I'm sorry about my carelessness. If you need the method to balanced-subsampling, access the below link. There are various answers.
Scikit-learn balanced subsampling
How can I do stratified balanced sampling from imbalanced data?
I need to solve classification problem for 40 classes. The data is collected from 13 sensors on real-time, which includes 13 columns(the number of sensors) by 368816 rows(simply, like a time period). I planned to put the data into Recurrent Neural Network.
So, I labeled it as 0 to 40 class. The data belongs to 0 class means normal state of process, and the others mean abnormal state and the place which make the problem.
The data consists of 13 columns by 368816 rows. Every row means each dataset. Each of 368816 dataset belongs to 0 to 40 class. But, it is imbalanced. The number of dataset belongs to 0 class is 103260, about 22% of whole dataset.
The numbers of data belongs to other classes, 1-40, are similar.
I want to make a balanced sample data from the imbalanced data. For example, if the smallest class have 7000 number of data, I want to sampling 7000*41(nb of class) data.
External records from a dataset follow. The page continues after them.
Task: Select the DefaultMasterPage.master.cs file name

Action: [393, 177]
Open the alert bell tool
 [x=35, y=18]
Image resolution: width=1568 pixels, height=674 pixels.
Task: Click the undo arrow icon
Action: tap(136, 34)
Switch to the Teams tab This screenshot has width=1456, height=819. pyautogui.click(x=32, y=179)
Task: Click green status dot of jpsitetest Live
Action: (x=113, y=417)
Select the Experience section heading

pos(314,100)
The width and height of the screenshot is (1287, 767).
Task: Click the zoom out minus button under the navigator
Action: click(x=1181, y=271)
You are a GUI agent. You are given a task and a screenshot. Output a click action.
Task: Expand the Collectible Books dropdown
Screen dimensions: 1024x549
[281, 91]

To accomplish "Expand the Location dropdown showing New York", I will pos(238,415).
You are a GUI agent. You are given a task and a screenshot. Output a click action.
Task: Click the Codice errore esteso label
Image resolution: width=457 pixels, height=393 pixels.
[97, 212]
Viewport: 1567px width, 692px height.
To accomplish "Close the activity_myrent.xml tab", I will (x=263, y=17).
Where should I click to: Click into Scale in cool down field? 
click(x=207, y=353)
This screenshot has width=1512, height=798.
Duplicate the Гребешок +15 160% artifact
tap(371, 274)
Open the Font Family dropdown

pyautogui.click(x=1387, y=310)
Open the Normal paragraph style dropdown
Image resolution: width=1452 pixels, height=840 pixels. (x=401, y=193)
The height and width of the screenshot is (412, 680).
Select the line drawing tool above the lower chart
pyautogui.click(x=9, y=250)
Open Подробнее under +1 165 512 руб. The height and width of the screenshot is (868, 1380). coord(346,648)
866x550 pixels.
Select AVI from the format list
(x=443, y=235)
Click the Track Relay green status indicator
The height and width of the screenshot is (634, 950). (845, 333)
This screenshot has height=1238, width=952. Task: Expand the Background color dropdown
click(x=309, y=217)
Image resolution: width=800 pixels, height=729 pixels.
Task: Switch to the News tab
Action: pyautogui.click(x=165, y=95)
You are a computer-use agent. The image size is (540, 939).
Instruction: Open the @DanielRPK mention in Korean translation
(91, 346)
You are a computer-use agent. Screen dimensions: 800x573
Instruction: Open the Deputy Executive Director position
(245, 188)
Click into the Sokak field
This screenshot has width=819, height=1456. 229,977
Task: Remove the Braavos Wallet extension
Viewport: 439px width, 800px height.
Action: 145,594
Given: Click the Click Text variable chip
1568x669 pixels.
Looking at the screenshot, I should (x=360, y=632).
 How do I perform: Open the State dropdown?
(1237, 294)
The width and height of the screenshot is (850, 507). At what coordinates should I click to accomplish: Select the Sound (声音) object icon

I tried to use StratifiedShuffleSplit method in scikit-learn package. The script is like below.
data=StratifiedShuffleSplit(n_splits=1, test_size=0.3, random_state=99)
data.get_n_splits(x_data,dummy_y) #dummy_y means one-hot encoded y
for train_index, test_index in data.split(x_data,dummy_y):
x_train,x_test=x_data[train_index], x_data[test_index]
y_train,y_test=dummy_y[train_index], dummy_y[test_index]
print("nb of train data:", len(y_train), "nb of test data:", len(y_test))
If my logic for sampling were correct, The sum of nb_train and nb_test should be smaller than 368816. Because I did balanced sampling from imbalanced data.
but the nb_train is 258171 and nb_test is 110645.
How can I do stratified balanced sampling from imbalanced data?
I tried the Stratified Train/Test-split in scikit-learn method. But, I failed. The script I used is below.
x_train,x_test,y_train,y_test=train_test_split(x_data,dummy_y,stratify=y,random_state=99,test_size=0.3)